# Freud FT1700VCE table plate



## davehest (Jun 11, 2011)

I am trying to find a pre-drilled router table plate to mount my 
Freud FT1700VCE router. I don't want a generic one as I messed it up trying to drill it with faulty template that came with the router. Apparently this is an old one although I just bought it new. Can anybody help? Davehest


----------



## TWheels (May 26, 2006)

I had expected that I would be able to help you by doing a quick Google search. I was wrong. I did find a .pdf owners manual that is most uninformative, except that I learned that there are 4 screw positions. Another .pdf has the following, which I copied directly: 
"The Freud BF4017 baseplate has been pre-drilled for this
router and will make centering the collet very easy. (fig.1)"


----------



## TWheels (May 26, 2006)

It seems that I had to create a separate post.
(I had at first tried to insert a url but it did not work once the post was posted; clearly I have only rudimentary knowledge of how to use the Router Forums web site.)


----------



## jschaben (Jun 21, 2009)

davehest said:


> I am trying to find a pre-drilled router table plate to mount my
> Freud FT1700VCE router. I don't want a generic one as I messed it up trying to drill it with faulty template that came with the router. Apparently this is an old one although I just bought it new. Can anybody help? Davehest


Hi Dave - kinda depends on which table you have unless you are building your own. Rockler has a predrilled plate for that router, see group B
Rockler Router Table Plates - Rockler Woodworking Tools
Please note the outside dimensions of the plate though, 8 1/4 x 11 3/4. I think it is made to fit the Rockler or the Bench Dog tables. MLCS tables use a 9 x 12 plate and most of the rest are 9 1/4 x 11 3/4. Doesn't matter if you are building the table and cutting your hole to fit the plate but if your table is already cut out, It can be a PIA.


----------



## copper1 (May 21, 2011)

I bought this router with plan of mounting it to my table saw. It came with Jessem router lift(Powermatic)--They have a master plate that fits all routers but this one. I could find no solution including from Jessem. Mount my larger Freud router instead. Very frustrating.


----------



## jschaben (Jun 21, 2009)

copper1 said:


> I bought this router with plan of mounting it to my table saw. It came with Jessem router lift(Powermatic)--They have a master plate that fits all routers but this one. I could find no solution including from Jessem. Mount my larger Freud router instead. Very frustrating.
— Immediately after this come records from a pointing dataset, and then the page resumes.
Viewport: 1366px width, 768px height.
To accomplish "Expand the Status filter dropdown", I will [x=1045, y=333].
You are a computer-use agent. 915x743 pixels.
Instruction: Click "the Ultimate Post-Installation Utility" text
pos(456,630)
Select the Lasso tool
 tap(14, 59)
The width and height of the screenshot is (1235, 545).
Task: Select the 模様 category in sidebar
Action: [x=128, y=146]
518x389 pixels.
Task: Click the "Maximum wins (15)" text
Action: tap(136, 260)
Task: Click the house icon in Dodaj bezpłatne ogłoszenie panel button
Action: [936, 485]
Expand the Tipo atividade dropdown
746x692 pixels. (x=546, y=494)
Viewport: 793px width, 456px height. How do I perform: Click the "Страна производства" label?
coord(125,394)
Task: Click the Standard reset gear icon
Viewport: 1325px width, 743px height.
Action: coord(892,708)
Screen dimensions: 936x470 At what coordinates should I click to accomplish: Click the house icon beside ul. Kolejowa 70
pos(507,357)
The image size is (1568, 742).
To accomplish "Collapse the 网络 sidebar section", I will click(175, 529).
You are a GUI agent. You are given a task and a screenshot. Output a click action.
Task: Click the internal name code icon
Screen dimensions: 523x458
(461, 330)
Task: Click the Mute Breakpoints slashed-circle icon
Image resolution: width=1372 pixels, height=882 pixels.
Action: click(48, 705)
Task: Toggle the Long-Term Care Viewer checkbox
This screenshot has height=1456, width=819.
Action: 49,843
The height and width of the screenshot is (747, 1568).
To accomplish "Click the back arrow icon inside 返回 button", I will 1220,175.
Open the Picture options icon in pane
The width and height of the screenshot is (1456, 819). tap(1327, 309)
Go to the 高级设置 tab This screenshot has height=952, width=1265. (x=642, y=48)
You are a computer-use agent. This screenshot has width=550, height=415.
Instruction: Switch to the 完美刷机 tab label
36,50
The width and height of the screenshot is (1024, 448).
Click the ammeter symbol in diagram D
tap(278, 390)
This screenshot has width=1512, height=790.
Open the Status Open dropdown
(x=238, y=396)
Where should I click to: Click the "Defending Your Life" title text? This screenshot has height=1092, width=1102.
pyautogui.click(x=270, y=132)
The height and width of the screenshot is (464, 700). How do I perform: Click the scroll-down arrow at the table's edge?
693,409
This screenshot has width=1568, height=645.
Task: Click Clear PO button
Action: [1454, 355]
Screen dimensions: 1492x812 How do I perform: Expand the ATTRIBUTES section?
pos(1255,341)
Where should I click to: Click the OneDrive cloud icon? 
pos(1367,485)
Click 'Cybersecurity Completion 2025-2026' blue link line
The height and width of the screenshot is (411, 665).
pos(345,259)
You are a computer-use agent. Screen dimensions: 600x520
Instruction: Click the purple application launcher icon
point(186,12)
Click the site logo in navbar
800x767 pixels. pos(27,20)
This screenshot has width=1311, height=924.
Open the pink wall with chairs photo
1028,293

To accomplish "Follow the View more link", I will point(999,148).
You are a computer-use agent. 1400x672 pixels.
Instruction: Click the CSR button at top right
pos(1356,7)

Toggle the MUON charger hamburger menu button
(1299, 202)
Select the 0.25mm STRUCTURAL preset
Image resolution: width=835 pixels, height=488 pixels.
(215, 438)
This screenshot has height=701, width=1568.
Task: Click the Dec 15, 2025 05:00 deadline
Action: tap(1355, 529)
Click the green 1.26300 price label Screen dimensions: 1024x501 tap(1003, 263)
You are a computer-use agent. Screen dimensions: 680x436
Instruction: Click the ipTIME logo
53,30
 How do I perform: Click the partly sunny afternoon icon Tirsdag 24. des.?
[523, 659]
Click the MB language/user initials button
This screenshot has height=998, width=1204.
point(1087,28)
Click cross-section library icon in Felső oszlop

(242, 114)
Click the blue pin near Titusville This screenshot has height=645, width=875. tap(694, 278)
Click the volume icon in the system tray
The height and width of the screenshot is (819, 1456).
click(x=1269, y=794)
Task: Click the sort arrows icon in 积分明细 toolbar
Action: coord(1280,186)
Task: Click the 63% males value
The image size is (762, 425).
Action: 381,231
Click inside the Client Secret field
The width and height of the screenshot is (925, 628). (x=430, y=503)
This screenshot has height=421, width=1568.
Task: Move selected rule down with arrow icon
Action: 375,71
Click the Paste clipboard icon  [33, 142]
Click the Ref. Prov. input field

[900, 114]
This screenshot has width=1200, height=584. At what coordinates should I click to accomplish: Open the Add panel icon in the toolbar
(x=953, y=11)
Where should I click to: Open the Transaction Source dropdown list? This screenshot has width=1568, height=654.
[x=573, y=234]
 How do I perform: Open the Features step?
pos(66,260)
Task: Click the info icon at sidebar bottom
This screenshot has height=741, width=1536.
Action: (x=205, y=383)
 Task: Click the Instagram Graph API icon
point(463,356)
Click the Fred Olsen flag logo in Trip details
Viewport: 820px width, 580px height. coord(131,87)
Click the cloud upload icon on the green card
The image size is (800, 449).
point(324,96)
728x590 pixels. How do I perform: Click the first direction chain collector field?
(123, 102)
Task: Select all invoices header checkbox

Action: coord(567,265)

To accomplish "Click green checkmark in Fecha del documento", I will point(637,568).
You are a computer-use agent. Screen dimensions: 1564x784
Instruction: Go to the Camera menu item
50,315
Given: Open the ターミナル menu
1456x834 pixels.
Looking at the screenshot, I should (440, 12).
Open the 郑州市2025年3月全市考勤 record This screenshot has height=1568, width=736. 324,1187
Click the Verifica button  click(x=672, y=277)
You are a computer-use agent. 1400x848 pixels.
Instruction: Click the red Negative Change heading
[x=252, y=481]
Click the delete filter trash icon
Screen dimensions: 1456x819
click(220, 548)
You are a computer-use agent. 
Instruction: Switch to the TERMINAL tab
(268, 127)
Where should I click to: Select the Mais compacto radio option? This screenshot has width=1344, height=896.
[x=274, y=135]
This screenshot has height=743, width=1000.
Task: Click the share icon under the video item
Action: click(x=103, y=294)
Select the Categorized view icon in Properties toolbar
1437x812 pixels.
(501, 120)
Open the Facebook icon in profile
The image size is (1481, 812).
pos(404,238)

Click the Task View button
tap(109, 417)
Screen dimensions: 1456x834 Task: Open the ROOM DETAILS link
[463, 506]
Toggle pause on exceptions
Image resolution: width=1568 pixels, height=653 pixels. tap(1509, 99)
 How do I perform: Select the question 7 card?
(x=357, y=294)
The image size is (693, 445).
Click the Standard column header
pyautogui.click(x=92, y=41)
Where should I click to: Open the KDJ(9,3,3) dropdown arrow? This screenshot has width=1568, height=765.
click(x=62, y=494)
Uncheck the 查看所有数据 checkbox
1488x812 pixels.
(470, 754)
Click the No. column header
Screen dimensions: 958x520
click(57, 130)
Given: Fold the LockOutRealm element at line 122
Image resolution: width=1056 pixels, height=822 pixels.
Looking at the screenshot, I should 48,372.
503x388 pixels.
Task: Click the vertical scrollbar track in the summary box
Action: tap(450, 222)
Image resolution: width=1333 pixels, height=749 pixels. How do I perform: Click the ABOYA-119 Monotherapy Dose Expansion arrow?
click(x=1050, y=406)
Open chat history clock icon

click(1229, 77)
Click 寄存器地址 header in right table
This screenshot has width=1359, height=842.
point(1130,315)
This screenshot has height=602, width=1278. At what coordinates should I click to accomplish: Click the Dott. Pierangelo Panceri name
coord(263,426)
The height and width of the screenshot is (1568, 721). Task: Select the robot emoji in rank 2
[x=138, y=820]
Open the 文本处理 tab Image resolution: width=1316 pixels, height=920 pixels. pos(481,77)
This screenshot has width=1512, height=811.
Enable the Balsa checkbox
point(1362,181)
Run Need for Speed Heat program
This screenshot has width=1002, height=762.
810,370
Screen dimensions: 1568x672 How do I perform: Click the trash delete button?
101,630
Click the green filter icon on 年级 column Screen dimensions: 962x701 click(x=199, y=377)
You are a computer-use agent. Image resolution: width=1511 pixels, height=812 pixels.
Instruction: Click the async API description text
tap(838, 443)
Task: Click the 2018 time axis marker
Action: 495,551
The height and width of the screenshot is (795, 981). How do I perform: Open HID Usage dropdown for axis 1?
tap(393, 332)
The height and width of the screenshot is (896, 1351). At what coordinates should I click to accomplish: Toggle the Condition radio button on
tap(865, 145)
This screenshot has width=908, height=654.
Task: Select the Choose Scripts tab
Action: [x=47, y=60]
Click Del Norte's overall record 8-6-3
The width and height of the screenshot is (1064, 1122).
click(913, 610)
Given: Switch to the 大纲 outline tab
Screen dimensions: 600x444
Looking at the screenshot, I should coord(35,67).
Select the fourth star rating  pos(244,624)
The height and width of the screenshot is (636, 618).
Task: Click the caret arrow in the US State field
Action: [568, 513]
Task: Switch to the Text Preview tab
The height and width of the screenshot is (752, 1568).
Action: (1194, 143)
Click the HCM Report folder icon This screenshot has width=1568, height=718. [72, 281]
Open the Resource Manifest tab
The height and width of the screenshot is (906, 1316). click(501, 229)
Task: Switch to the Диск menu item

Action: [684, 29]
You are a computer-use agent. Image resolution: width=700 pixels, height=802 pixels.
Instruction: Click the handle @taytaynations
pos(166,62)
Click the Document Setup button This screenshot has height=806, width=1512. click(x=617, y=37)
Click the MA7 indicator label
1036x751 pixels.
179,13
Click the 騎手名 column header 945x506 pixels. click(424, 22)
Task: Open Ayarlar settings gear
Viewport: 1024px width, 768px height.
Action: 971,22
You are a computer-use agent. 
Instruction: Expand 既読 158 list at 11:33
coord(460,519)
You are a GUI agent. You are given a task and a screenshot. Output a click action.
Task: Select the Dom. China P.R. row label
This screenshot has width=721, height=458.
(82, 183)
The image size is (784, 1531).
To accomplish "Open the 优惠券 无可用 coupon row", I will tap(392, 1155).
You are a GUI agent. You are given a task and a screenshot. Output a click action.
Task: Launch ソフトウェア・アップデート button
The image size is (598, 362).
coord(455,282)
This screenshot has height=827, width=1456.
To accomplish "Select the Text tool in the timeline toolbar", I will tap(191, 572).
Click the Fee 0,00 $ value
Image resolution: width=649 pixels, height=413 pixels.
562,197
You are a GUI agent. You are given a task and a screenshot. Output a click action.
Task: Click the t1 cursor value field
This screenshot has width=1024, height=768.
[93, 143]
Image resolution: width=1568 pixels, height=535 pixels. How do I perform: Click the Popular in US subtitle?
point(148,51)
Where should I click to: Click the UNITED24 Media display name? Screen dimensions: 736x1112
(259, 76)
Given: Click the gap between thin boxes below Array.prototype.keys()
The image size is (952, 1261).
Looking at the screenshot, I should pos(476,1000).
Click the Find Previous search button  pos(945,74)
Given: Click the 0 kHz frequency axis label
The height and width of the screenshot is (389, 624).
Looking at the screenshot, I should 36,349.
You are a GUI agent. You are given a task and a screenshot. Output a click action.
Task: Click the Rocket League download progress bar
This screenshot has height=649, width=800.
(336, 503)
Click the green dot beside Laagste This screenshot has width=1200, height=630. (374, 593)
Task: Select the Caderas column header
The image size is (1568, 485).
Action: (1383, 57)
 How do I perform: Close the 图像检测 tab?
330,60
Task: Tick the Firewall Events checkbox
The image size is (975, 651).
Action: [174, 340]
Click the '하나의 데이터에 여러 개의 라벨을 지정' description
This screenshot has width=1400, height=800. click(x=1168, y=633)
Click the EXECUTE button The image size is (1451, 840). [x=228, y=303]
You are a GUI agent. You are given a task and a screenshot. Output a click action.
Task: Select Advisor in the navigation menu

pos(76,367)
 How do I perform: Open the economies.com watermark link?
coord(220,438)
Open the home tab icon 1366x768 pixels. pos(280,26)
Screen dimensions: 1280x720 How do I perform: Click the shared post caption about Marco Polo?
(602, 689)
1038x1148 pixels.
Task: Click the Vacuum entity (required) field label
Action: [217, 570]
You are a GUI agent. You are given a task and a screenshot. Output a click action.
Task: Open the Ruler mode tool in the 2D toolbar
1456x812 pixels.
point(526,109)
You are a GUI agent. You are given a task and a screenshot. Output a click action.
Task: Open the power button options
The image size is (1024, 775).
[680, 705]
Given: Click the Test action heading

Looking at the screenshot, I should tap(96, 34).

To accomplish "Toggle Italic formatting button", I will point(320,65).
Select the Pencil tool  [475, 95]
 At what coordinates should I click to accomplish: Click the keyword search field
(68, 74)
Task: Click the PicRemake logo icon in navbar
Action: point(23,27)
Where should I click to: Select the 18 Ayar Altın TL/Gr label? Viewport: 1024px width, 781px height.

Hi Darwin - May I ask specifically what happened with the template that came with the router, you said it was "defective"?

Also, I'm not familiar with the Jessum Lift. Can you use another plate with it? Woodhaven does offer a 9 1/4" x 11 3/4" plate and offer a drilling service for the 1700 for an extra $20.
Router plate:
http://woodhaven.com/Woodhaven-147-Large-Insert-Plate/M/B001NZ0MN6.htm

Drilling service:
http://woodhaven.com/Woodhaven-Plate-Drilling-FreudFT1700-wlift-hole/M/B002LU075U.htm


----------



## copper1 (May 21, 2011)

The Powermatic saw came with the Jessem router lift. The attaching plate had screws for many routers but not this one. Jessem and Powermatic had no answer. Also the Jessem plate is larger than other plates making changing routers and plates impossible. I don't think Jessem makes a blank plate


----------



## jschaben (Jun 21, 2009)

copper1 said:


> The Powermatic saw came with the Jessem router lift. The attaching plate had screws for many routers but not this one. Jessem and Powermatic had no answer. Also the Jessem plate is larger than other plates making changing routers and plates impossible. I don't think Jessem makes a blank plate


Well, you haven't told us but I'm guessing you have the original Mast-R-Lift where the router mounts to a predrilled ring. Is that correct?


----------



## copper1 (May 21, 2011)

jschaben said:


> Well, you haven't told us but I'm guessing you have the original Mast-R-Lift where the router mounts to a predrilled ring. Is that correct?


I'd like to check but my saw is far away in dry storage because the Missouri river made me move power tools to dry lane. I think it is the mast-r-lift - the router is attached to th Master Plate and then to the lift. None of the predrilled holes match. Hopefully, this is old info and they make a Master Plate that works.


----------